Brain cancers are the leading cause of cancer-related mortality in children and young people. The lack of effective treatments for paediatric gliomas means these cancers are invariably fatal with a median survival of only 12 months. Sequencing of paediatric gliomas has identified two common substitution mutations (K27M and G34R) in genes encoding histone H3.3. It is not yet clear how these mutations promote oncogenesis but early studies indicate that point mutations in this histone variant are sufficient to trigger global chromatin alterations. For example, the substitution of methionine for lysine at position 27 (H3.3 K27M) acts by recruiting and inhibiting PRC2, a histone lysine methyltransferase which mediates trimethylation of H3K27 (H3K27me3). Expression of a mutant K27M transgene triggers an overall loss of H3K27me3 and aberrant distribution of this silencing modification across the genome.

We report that the H3.3 G34R mutation (glycine to arginine substitution) acts in an analogous manner by inhibiting KDM4, a histone lysine (K9/K36) demethylase. We introduced a single-copy H3.3 G34R targeted mutation in mouse ES cells to recapitulate this early oncogenic event in the absence of confounding background mutations.
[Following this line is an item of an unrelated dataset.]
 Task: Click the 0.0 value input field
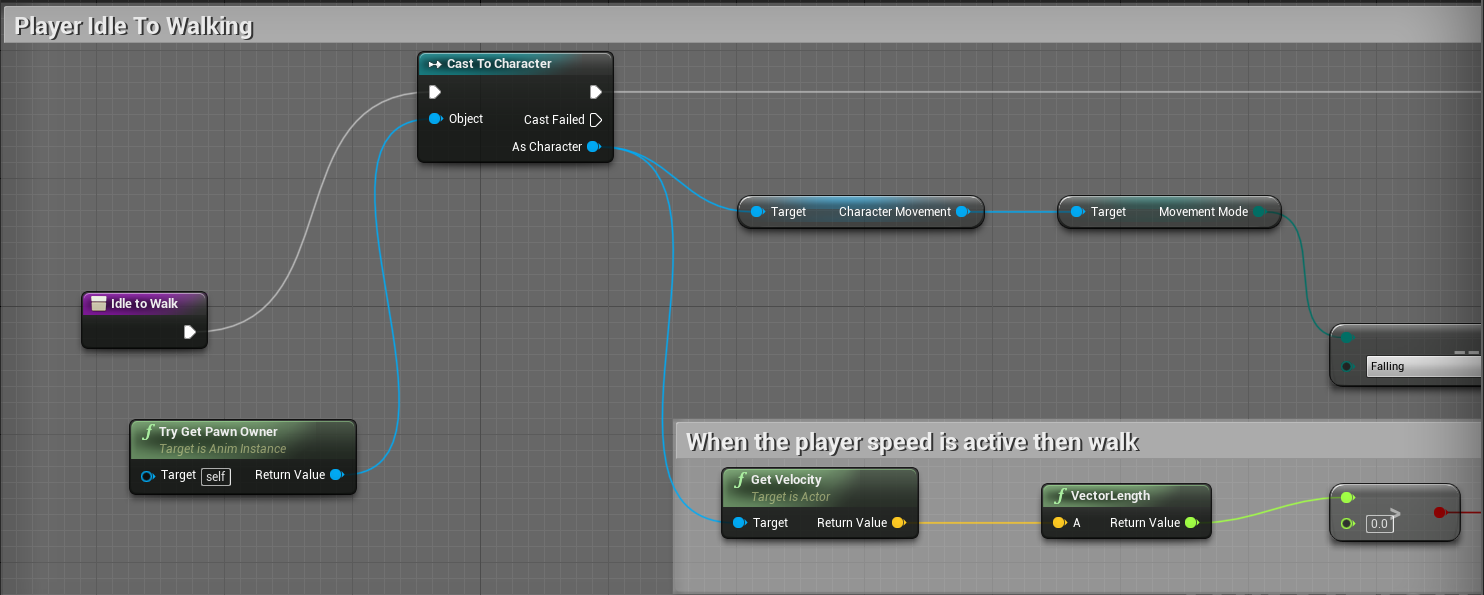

The expression of the H3.3 G34R mutant at endogenous levels was sufficient to increase H3K36me3 and H3K9me3 across the genome. We found that H3.3 G34R inhibits the enzymatic activity of KDM4 by blocking access to the catalytic domain, and preventing normal demethylation of H3K36me3 and H3K9me3.

This illustrates that aberrant chromatin is a key step in cancer formation and that histone point mutations can exert a whole-genome effect through inhibition of histone lysine demethylases. We propose a general principle where oncogenic histone mutations can disrupt the epigenetic profile of cancer cells through inhibition of both epigenetic writers and erasers.